Wherever "Toggle" shows up in the records below, copy the whole line.

Saved entries:
#####
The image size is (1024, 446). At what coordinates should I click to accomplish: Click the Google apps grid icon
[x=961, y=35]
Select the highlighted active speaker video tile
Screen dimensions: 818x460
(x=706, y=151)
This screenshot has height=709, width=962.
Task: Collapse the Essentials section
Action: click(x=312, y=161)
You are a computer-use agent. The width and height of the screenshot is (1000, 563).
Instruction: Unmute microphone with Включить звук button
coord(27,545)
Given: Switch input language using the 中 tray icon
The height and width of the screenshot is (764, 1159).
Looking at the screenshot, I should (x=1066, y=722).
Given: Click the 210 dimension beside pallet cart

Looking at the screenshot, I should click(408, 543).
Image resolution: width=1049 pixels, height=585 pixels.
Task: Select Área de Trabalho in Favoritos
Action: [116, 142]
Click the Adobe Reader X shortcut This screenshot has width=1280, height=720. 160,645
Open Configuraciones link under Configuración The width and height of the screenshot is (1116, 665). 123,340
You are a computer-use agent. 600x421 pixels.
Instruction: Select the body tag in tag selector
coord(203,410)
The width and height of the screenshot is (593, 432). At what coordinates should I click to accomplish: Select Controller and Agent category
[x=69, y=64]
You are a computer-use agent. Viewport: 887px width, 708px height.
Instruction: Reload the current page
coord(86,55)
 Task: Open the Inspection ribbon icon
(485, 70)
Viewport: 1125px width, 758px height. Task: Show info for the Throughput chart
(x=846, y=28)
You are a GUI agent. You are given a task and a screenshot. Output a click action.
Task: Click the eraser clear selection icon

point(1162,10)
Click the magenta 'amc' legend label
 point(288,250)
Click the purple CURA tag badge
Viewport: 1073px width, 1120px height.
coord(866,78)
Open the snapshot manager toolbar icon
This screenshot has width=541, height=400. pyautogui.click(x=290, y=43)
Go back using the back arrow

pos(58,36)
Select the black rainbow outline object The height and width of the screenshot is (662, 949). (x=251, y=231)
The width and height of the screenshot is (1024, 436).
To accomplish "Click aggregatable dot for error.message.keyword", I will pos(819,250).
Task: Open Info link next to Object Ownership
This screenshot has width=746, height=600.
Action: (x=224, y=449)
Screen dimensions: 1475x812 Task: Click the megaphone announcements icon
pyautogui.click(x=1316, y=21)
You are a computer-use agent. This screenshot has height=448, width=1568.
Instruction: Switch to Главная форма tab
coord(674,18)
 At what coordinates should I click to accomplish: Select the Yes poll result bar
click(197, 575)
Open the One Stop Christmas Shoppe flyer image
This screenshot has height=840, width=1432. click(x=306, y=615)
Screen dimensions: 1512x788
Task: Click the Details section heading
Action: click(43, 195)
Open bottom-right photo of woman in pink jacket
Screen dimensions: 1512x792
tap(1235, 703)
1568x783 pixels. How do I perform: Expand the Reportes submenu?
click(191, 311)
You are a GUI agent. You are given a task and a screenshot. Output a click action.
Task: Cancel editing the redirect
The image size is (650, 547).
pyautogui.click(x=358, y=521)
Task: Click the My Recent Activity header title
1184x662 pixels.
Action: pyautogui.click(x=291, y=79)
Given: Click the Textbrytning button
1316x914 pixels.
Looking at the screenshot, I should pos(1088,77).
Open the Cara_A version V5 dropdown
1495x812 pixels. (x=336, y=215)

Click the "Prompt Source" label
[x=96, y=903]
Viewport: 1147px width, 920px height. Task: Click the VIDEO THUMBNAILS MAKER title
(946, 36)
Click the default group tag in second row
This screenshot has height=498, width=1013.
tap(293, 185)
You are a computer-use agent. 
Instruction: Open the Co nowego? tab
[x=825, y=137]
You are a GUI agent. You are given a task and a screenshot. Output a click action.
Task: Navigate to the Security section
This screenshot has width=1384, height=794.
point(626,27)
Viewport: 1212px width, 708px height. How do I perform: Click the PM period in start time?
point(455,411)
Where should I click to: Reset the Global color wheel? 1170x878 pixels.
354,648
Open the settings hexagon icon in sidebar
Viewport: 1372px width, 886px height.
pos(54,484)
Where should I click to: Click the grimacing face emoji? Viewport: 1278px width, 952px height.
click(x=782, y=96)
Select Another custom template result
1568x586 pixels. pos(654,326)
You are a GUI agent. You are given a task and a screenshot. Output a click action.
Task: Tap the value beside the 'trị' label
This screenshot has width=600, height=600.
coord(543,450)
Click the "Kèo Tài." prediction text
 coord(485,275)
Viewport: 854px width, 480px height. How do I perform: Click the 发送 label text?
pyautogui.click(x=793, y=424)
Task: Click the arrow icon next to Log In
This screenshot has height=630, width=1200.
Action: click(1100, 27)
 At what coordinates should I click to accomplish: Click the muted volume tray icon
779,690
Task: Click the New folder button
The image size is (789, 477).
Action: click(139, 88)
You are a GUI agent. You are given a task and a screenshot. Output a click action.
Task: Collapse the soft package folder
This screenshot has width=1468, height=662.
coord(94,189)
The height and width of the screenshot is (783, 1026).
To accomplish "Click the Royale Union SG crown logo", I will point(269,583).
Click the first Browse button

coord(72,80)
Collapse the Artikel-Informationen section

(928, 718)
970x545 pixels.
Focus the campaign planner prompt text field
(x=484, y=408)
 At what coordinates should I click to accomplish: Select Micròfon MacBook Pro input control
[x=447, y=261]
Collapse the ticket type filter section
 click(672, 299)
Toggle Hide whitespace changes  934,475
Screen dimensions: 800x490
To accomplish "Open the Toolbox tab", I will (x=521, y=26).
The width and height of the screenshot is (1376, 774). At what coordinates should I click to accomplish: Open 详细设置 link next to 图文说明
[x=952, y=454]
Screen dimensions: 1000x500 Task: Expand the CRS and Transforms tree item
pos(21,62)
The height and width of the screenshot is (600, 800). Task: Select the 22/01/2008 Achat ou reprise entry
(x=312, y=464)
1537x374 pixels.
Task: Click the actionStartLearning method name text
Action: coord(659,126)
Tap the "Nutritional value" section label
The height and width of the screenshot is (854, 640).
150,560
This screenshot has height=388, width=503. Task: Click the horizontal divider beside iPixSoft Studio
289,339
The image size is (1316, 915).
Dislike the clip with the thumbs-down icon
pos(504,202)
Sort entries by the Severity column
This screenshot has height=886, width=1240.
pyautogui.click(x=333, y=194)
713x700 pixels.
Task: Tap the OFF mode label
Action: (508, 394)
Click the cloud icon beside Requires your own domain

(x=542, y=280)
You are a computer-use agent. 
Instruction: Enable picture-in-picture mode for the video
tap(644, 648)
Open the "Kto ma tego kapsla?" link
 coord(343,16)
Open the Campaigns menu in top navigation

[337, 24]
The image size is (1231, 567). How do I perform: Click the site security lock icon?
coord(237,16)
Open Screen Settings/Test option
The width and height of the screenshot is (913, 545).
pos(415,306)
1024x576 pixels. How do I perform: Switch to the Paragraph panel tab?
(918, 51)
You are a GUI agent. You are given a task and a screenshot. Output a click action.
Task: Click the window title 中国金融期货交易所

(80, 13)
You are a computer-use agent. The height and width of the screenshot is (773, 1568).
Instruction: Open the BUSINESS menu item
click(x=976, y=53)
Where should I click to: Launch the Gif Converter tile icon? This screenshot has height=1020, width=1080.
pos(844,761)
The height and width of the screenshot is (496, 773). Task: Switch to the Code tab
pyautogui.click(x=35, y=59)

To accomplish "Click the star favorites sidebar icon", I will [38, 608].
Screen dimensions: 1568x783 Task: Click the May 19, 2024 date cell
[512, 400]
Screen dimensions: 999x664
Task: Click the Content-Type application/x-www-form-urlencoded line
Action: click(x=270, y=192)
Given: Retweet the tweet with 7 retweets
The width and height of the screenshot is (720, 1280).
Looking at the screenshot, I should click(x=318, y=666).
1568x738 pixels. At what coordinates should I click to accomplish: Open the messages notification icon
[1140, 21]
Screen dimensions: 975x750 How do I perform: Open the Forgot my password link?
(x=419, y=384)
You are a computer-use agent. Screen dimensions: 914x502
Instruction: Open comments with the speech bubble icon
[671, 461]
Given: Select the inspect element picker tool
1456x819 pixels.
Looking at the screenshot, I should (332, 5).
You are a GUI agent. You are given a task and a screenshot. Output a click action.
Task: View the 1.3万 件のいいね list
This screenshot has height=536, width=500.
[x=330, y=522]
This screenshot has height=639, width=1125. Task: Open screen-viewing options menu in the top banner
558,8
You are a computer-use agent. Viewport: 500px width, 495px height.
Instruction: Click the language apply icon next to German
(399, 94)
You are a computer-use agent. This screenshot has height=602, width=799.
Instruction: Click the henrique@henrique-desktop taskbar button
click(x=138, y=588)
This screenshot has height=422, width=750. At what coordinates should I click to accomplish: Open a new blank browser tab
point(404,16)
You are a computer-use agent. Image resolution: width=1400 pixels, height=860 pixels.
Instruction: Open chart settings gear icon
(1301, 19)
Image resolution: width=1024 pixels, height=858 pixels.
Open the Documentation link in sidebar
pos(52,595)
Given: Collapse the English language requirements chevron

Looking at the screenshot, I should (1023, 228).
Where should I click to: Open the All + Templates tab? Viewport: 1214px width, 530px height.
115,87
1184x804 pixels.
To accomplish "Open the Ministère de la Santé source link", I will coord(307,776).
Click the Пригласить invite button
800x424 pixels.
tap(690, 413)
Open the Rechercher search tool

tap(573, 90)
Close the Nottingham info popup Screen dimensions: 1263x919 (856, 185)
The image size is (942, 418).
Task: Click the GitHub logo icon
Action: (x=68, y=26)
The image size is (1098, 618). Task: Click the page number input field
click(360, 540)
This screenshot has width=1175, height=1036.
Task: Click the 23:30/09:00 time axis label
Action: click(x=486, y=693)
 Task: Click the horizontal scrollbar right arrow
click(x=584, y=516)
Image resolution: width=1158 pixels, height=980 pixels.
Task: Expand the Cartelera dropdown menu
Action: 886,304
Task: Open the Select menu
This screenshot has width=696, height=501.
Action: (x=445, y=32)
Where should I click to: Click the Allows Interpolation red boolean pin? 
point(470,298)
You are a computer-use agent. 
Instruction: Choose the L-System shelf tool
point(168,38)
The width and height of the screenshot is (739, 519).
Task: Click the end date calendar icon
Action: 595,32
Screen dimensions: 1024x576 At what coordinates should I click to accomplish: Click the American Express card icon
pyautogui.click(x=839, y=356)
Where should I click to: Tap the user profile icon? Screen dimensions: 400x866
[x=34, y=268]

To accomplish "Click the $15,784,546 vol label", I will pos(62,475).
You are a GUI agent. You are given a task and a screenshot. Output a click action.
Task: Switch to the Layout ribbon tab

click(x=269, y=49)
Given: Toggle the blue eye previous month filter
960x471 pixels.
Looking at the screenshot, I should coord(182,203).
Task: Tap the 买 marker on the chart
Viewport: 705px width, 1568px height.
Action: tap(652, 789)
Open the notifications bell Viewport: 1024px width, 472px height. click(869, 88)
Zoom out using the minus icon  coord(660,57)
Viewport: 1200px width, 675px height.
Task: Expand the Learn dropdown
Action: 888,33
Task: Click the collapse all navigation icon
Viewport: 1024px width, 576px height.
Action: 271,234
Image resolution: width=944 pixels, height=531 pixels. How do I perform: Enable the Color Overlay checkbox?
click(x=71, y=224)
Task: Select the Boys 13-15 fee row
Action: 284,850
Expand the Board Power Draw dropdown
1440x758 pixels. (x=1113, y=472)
#####
#### Exercise response:
Toggle Hide whitespace changes  934,475
Given: Toggle the blue eye previous month filter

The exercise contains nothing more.